Bob the Alien's Tour of the Solar System
Saturn Saturn's Rings Titan, a moon of Saturn List of Saturn's Moons Ten Facts about Saturn

Saturn's Rings

Saturn's rings
Saturn's rings are probably the most distinguishing feature of any planet in the Solar System. The width of the planet is just over 120,000 kilometres (74,000 miles), but the rings surrounding it increases this width to 270,000 kilometres (168,000 miles)!

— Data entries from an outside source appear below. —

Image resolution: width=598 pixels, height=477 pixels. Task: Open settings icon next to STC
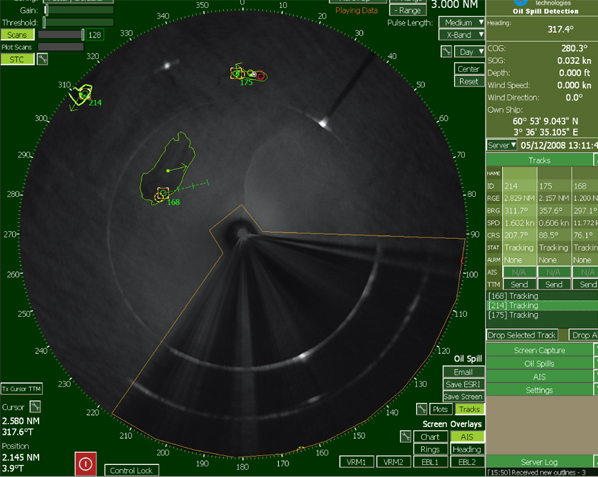(42, 59)
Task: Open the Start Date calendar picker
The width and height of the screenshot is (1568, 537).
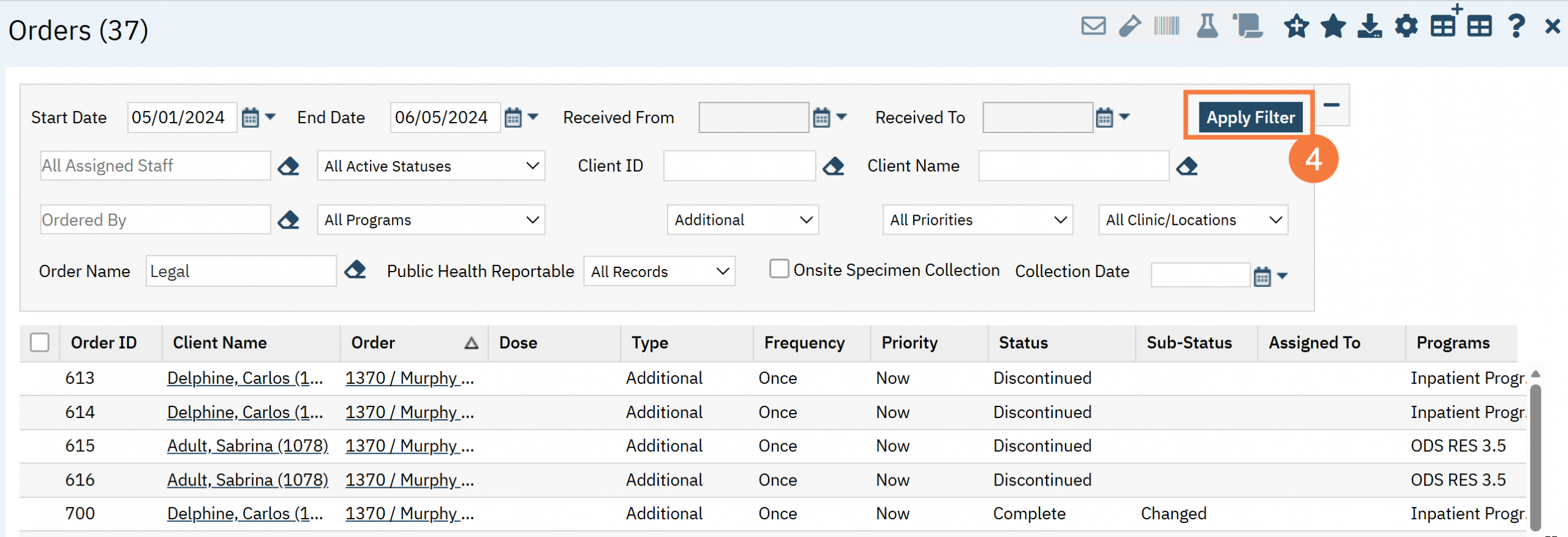Action: (251, 117)
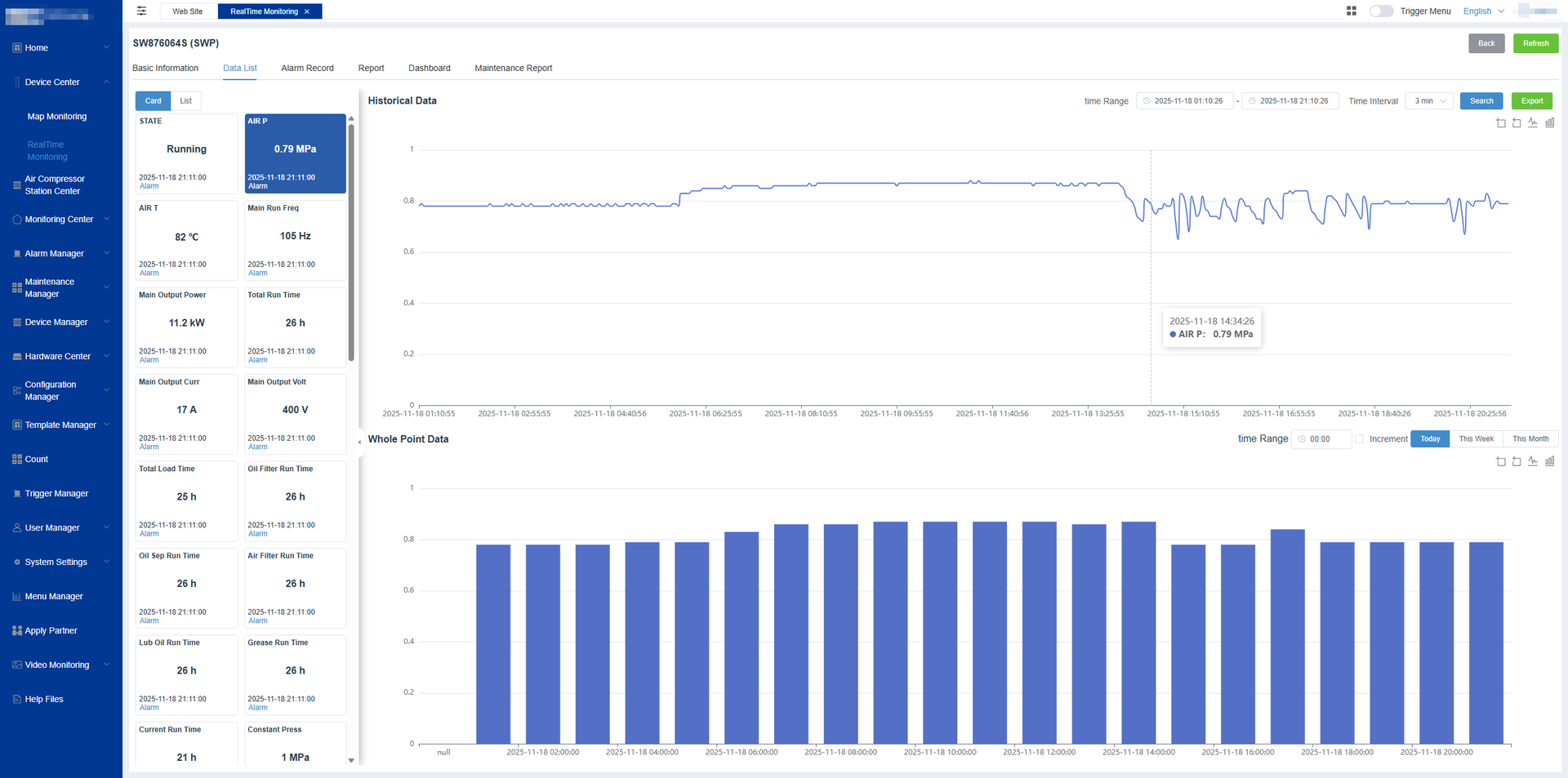Close the RealTime Monitoring tab
This screenshot has height=778, width=1568.
(x=307, y=11)

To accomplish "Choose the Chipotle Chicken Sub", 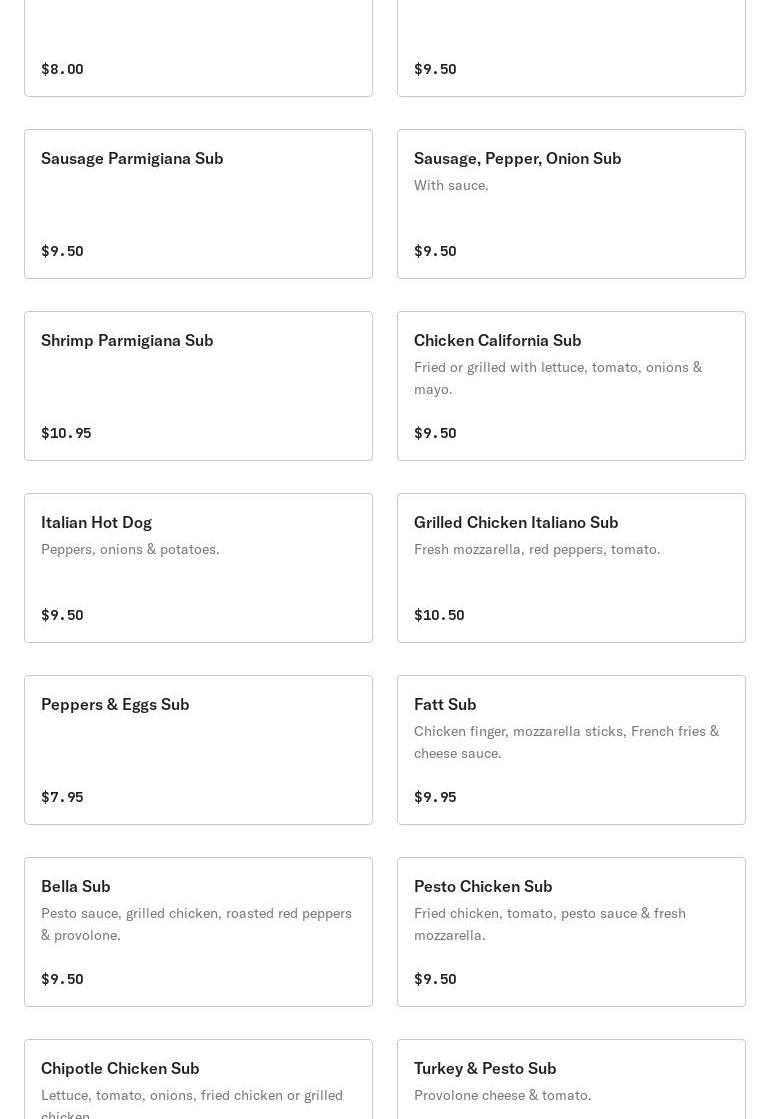I will tap(198, 1080).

As you can see in the photograph on the left, Saturn is surrounded by hundreds of multi-coloured rings. These rings spin around the planet, appearing like a gigantic vinyl record. Some rings are braided with other rings so they look as if they are knotted together. The rings are not solid Instead they are made up of rocks of ice. Most are incredibly tiny but some are as large as small islands. They are basically islands of ice floating around Saturn! The ice causes them to glisten and is what makes them so visible. Nobody is sure how Saturn came to have such amazing rings, although scientists believe that they are what is left of a moon or moons which used to orbit Saturn. They believe that something collided with the moon about 50 million years ago (which is quite recently in Saturn's history) and the debris (the small bits of rock and ice that made up the moon) spread out to form the rings of Saturn, still orbiting the planet. Scientists also believe that Saturn may lose its rings at some point in the distant future. They will either be sucked into the planet because of its gravitational pull, or they will get thrown out into space. This will not happen during our lifetimes though! It will probably be another 50 million years until the rings vanish.

Below you can see a picture of Saturn's F-ring. This is a very narrow ring that looks as if it is twisted around another ring! There are two moons (not in the picture) on either side of the ring which are known as 'Shepherd Moons.' They keep the F-ring in its orbit around Saturn, preventing the material from it spreading out into space. The other picture shows dark patches in the rings. These patches spin around with the rings, like spokes on wheels, and show us Saturn's magnetic field.

F-Ring Magnetic field evidence in Saturn's rings

Saturn is not the only planet in the Solar System to have rings. In fact, all four of the Gas Giants (Jupiter, Saturn, Uranus and Neptune) have ring systems. However, these other ring systems are extremely thin and almost impossible to see. The rings of Neptune are not even complete. Instead, the planet appears to have arcs orbiting it!